EXERCISE PROMPT
Without including any picture, repeat the records below exactly.
═══
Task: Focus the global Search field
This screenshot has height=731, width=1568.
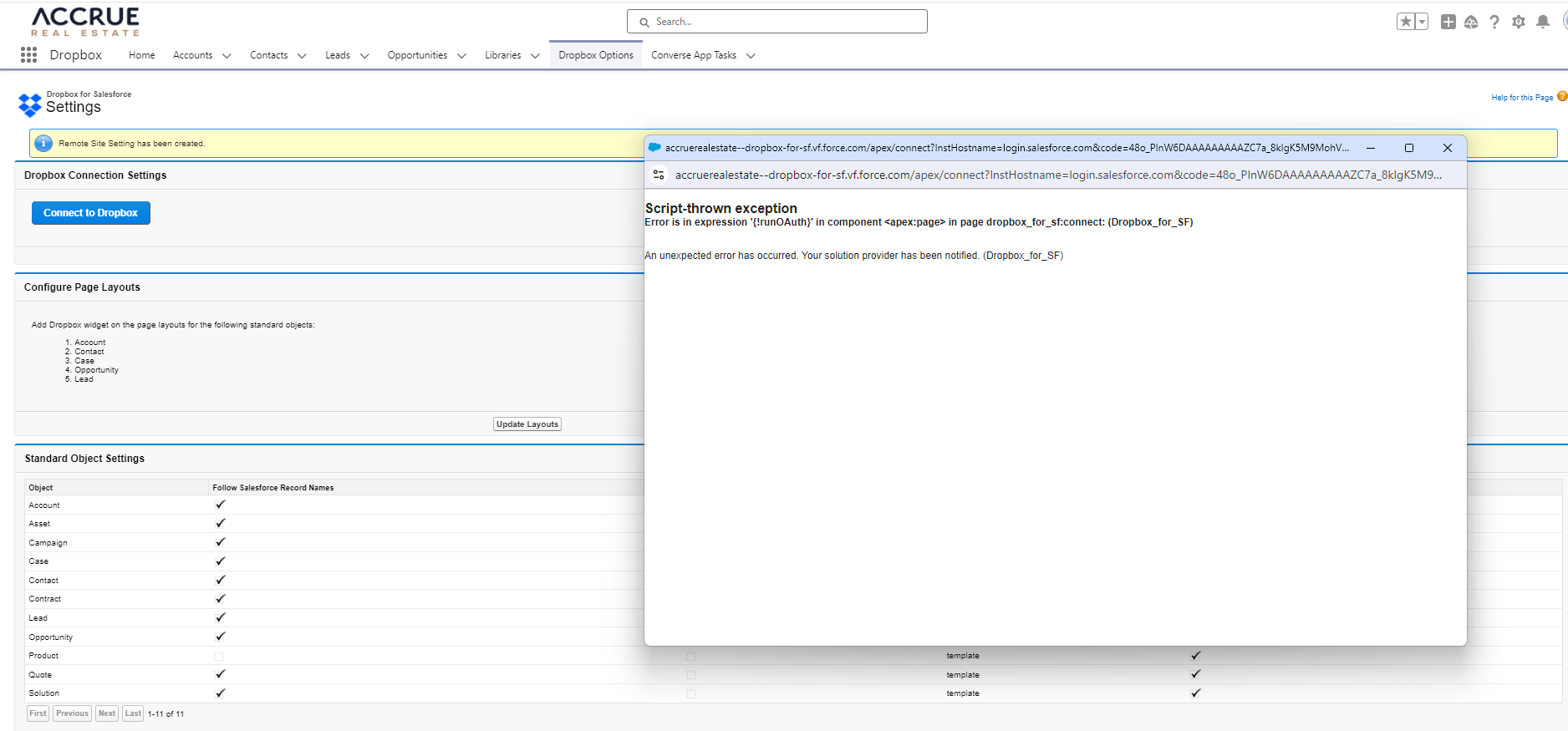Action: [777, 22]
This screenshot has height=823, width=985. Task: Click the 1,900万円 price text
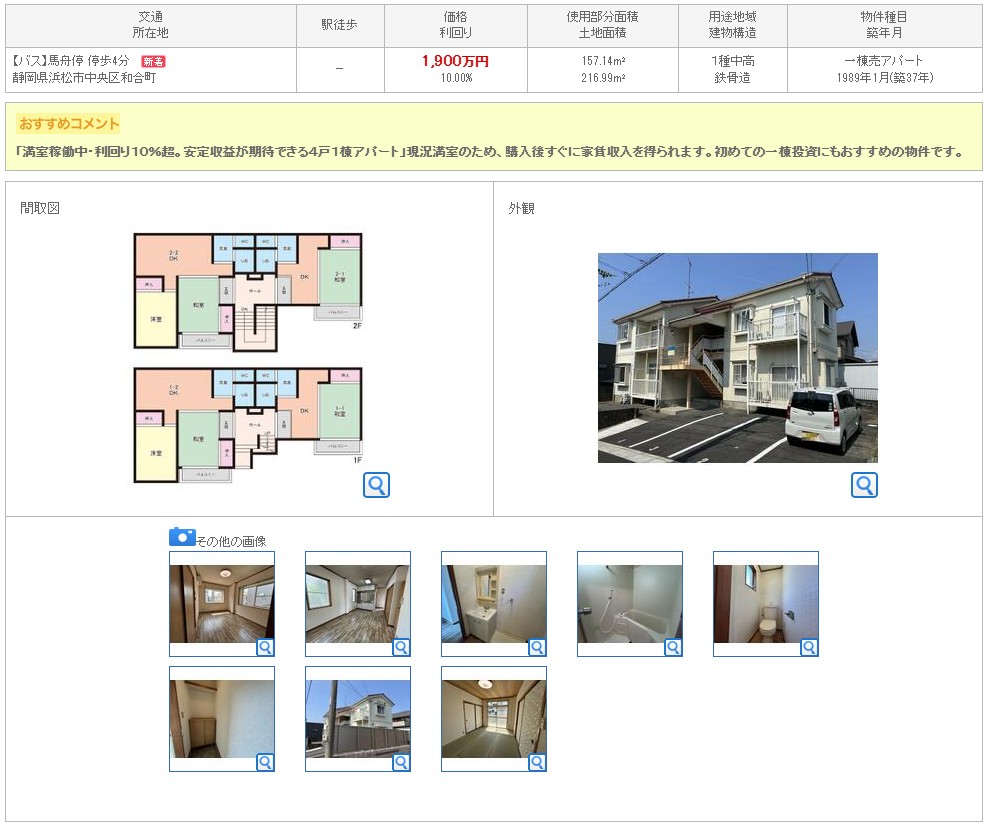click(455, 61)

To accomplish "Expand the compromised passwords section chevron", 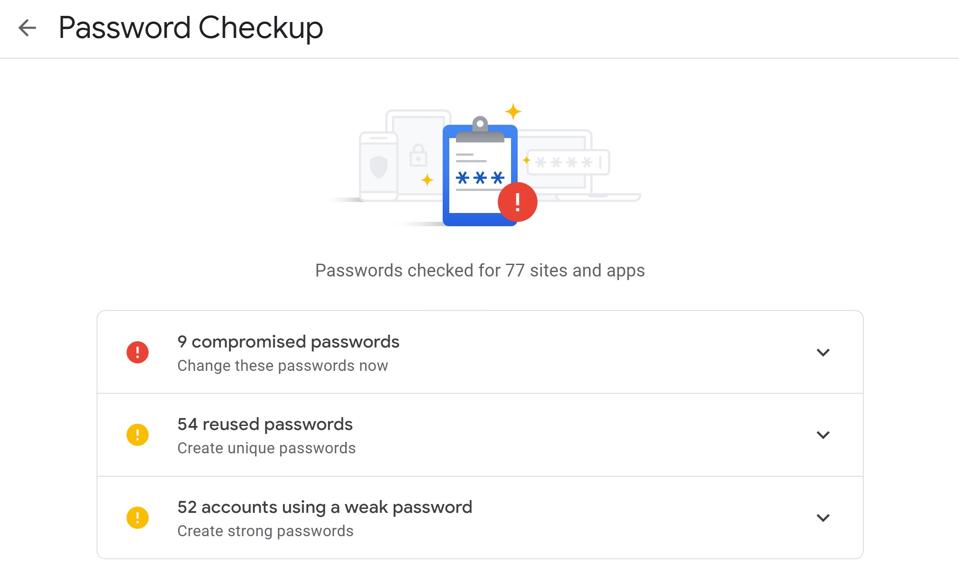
═══
WORKED SOLUTION
Task: Focus the global Search field
This screenshot has height=731, width=1568.
Action: [777, 22]
This screenshot has height=823, width=985. Task: Click the 1,900万円 price text
click(455, 61)

To accomplish "Expand the compromised passwords section chevron", 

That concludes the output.